Challenge> Reproduce the data below line for line, changing nothing.

# START OF Material provided

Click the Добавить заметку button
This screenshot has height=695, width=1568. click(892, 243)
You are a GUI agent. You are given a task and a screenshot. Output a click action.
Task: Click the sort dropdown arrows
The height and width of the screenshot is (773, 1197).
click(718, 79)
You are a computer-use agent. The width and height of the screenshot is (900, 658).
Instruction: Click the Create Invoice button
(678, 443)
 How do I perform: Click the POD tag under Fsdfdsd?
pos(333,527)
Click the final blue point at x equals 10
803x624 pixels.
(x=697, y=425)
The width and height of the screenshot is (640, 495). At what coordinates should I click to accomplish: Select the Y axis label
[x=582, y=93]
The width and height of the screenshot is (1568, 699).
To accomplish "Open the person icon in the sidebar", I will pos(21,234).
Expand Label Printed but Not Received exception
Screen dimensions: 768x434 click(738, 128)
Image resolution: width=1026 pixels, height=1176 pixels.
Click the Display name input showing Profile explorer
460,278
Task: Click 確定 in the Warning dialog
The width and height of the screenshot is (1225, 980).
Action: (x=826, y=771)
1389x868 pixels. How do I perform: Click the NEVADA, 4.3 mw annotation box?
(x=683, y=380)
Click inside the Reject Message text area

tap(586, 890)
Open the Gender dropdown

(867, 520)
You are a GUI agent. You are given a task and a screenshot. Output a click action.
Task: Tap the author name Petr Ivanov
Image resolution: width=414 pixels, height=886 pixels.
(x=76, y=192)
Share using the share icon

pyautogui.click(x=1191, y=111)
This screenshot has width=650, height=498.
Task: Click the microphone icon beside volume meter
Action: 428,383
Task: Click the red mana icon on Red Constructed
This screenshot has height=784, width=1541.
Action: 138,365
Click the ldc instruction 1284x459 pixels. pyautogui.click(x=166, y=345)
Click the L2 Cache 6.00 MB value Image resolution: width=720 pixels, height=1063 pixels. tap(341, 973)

# END OF Material provided

Final answer>
Click the Добавить заметку button
This screenshot has height=695, width=1568. click(892, 243)
You are a GUI agent. You are given a task and a screenshot. Output a click action.
Task: Click the sort dropdown arrows
The height and width of the screenshot is (773, 1197).
click(718, 79)
You are a computer-use agent. The width and height of the screenshot is (900, 658).
Instruction: Click the Create Invoice button
(678, 443)
 How do I perform: Click the POD tag under Fsdfdsd?
pos(333,527)
Click the final blue point at x equals 10
803x624 pixels.
(x=697, y=425)
The width and height of the screenshot is (640, 495). At what coordinates should I click to accomplish: Select the Y axis label
[x=582, y=93]
The width and height of the screenshot is (1568, 699).
To accomplish "Open the person icon in the sidebar", I will pos(21,234).
Expand Label Printed but Not Received exception
Screen dimensions: 768x434 click(738, 128)
Image resolution: width=1026 pixels, height=1176 pixels.
Click the Display name input showing Profile explorer
460,278
Task: Click 確定 in the Warning dialog
The width and height of the screenshot is (1225, 980).
Action: (x=826, y=771)
1389x868 pixels. How do I perform: Click the NEVADA, 4.3 mw annotation box?
(x=683, y=380)
Click inside the Reject Message text area

tap(586, 890)
Open the Gender dropdown

(867, 520)
You are a GUI agent. You are given a task and a screenshot. Output a click action.
Task: Tap the author name Petr Ivanov
Image resolution: width=414 pixels, height=886 pixels.
(x=76, y=192)
Share using the share icon

pyautogui.click(x=1191, y=111)
This screenshot has width=650, height=498.
Task: Click the microphone icon beside volume meter
Action: 428,383
Task: Click the red mana icon on Red Constructed
This screenshot has height=784, width=1541.
Action: 138,365
Click the ldc instruction 1284x459 pixels. pyautogui.click(x=166, y=345)
Click the L2 Cache 6.00 MB value Image resolution: width=720 pixels, height=1063 pixels. tap(341, 973)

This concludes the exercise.